The routing logic is simpler than people expect. A heuristic based on query length, task complexity, and file scope gets you 80% of the way there. The remaining 20% you route based on judgment about the task at hand.

const getInferenceClient = async (taskComplexity) => {
  const isOnline = await checkConnectivity();

  if (!isOnline || taskComplexity === 'simple') {
    return {
      baseURL: 'http://localhost:5272/v1',
      model: 'qwen2.5-coder-0.5b',
      apiKey: 'local'
    };
  }

  return {
    baseURL: process.env.AZURE_ENDPOINT,
    model: 'claude-sonnet-4-6',
    apiKey: process.env.AZURE_API_KEY
  };
};

Both return the same OpenAI-compatible response structure. Your application code does not change. Only the endpoint and model name do.

What Businesses Need to Do Right Now

Stop treating AI subscriptions as infrastructure. Subscriptions are convenient. They are not reliable infrastructure. The Claude Pro situation this week is not an isolated event. It is part of a broader pattern: companies launch powerful features at accessible prices to build adoption, then gate those features behind premium tiers once usage is established. OpenAI has done it. Google has done it. Anthropic just did it. Plan accordingly.

Build a local fallback into everything you ship. This does not mean routing everything through local models. It means having a local layer that keeps your application functional and your core workflows running when cloud tiers change, get expensive, or go down. Foundry Local makes this straightforward to implement. There is no good reason not to have it.

Know your token economics before committing to a tier. Claude Code sessions can burn through thousands of tokens per task. If developers are running it heavily, the $20 plan was never going to hold. Run the actual numbers: sessions per day, average context size, model calls per task. Then pick the tier that fits — or use the API with a hard usage cap so you control the ceiling.

For enterprise teams, the February 2026 sovereign cloud announcements are worth a serious evaluation. Large multimodal models running fully disconnected on your own hardware, with APIs that mirror the cloud surface exactly, is a real option now. If any of your clients have data sovereignty requirements, this conversation should already be on the table.

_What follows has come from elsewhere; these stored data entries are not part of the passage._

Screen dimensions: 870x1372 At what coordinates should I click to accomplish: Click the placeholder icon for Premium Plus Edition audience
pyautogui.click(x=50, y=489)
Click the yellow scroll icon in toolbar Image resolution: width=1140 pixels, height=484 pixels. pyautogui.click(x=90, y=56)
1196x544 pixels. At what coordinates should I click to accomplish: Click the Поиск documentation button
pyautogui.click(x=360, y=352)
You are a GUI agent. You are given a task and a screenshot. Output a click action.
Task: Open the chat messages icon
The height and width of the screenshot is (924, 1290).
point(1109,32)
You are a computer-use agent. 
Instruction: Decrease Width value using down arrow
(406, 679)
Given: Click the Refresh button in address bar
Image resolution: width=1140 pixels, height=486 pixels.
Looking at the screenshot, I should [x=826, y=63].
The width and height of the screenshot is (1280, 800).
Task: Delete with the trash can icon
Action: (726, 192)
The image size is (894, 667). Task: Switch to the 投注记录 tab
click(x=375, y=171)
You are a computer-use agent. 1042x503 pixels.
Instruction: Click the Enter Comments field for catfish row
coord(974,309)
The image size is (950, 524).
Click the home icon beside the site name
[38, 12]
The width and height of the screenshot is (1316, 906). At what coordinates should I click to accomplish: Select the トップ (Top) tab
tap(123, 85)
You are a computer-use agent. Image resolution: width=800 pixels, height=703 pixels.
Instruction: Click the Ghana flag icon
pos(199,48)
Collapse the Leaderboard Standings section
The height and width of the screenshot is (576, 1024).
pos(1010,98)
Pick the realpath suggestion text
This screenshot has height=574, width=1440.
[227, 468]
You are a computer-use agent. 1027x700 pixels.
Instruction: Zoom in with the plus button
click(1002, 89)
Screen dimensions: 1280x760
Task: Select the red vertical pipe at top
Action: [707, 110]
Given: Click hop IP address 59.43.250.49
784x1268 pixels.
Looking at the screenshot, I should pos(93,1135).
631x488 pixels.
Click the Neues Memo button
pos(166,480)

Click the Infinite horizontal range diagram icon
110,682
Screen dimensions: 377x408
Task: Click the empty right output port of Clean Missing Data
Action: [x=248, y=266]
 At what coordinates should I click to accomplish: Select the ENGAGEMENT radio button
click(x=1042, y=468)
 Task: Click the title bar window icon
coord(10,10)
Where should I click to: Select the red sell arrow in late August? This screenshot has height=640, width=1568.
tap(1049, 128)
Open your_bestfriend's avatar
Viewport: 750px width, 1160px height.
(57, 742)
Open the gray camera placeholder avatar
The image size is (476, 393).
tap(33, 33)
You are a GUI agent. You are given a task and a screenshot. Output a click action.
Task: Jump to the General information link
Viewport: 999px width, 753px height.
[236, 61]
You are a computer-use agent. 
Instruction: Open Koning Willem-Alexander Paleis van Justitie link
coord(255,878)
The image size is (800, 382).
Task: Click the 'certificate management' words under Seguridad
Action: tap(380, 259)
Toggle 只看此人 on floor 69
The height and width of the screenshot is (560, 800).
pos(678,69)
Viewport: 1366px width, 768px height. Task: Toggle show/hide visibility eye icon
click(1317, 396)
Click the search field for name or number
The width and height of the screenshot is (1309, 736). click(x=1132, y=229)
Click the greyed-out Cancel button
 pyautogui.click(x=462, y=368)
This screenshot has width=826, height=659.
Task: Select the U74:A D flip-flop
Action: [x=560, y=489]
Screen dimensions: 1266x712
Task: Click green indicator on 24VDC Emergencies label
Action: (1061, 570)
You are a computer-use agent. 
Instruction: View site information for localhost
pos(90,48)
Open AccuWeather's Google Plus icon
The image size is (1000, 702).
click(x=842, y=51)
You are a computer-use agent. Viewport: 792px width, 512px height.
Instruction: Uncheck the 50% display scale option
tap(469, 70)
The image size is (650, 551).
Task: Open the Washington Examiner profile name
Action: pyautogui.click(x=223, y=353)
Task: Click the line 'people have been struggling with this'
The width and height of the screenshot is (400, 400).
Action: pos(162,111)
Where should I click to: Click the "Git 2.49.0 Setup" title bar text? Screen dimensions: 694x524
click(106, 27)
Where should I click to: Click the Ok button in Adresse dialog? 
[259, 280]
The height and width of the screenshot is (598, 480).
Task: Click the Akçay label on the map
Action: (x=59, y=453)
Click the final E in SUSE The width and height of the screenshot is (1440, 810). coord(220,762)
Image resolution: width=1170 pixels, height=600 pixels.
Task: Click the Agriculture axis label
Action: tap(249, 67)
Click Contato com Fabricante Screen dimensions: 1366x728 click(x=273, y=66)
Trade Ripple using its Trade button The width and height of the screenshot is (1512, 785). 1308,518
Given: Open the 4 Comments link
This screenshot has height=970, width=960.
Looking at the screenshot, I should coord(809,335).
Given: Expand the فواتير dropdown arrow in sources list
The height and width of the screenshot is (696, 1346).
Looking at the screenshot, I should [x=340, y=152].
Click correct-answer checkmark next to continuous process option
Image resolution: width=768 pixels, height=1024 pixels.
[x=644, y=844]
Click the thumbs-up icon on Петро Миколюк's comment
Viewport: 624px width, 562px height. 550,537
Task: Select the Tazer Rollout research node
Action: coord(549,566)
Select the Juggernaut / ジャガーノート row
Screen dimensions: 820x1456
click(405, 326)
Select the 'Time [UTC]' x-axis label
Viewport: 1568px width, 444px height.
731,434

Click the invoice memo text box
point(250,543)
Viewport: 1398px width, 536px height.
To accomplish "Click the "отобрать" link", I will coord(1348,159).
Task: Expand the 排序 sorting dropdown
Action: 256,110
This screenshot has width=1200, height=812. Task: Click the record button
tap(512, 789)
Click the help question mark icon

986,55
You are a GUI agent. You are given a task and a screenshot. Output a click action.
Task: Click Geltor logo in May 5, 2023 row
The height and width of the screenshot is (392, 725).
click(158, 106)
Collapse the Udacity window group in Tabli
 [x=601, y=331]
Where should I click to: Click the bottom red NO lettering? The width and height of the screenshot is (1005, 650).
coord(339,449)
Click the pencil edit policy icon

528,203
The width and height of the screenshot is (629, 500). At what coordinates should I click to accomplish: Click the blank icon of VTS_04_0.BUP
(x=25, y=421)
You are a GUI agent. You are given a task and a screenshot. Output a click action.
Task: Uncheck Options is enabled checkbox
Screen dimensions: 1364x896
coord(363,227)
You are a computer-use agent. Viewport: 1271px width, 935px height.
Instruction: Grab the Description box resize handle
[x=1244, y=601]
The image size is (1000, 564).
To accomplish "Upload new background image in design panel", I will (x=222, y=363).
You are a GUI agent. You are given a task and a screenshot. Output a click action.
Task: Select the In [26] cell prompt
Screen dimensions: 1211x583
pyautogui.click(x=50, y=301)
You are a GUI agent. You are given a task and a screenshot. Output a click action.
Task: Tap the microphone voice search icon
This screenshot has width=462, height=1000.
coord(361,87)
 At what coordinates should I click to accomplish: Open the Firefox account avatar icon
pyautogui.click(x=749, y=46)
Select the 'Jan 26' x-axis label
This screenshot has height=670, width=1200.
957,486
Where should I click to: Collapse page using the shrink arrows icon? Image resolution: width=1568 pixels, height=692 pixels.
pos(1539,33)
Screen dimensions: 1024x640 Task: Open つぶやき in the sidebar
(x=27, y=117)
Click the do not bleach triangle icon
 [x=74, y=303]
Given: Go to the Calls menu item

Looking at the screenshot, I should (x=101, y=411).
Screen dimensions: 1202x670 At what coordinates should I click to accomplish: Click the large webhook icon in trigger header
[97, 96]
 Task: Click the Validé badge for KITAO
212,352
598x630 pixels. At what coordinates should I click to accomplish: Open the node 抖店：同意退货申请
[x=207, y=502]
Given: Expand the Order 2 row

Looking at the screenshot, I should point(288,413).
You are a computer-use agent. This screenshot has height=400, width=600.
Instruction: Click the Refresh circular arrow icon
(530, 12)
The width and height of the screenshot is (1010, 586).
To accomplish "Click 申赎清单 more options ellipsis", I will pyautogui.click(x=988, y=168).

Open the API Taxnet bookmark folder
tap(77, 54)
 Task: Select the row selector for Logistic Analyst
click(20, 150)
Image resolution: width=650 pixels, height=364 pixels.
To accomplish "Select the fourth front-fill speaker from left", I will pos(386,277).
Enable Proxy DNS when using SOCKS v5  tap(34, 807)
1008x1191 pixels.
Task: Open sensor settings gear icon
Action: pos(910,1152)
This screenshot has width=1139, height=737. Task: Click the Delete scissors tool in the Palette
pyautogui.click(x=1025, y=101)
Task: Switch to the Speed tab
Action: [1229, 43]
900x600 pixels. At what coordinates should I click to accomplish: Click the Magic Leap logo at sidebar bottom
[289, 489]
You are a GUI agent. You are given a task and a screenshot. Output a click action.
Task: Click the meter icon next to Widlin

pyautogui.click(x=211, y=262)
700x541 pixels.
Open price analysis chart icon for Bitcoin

The Bigger Picture Has Clarified, Not Changed

The proprietary frontier models are not going anywhere. They set the quality ceiling and you will want access to them for work that genuinely requires it. But the pricing changes, rate limit adjustments, model deprecations, and access tier shuffles are going to keep happening. The developers who are building sustainably are the ones who treat cloud AI as a premium resource used deliberately — not a utility left running in the background.

Foundry Local gives you that option. A free, fast, private, always-available intelligence layer running on hardware you already own. A capable starting point for the majority of queries, with the cloud waiting for when you genuinely need it.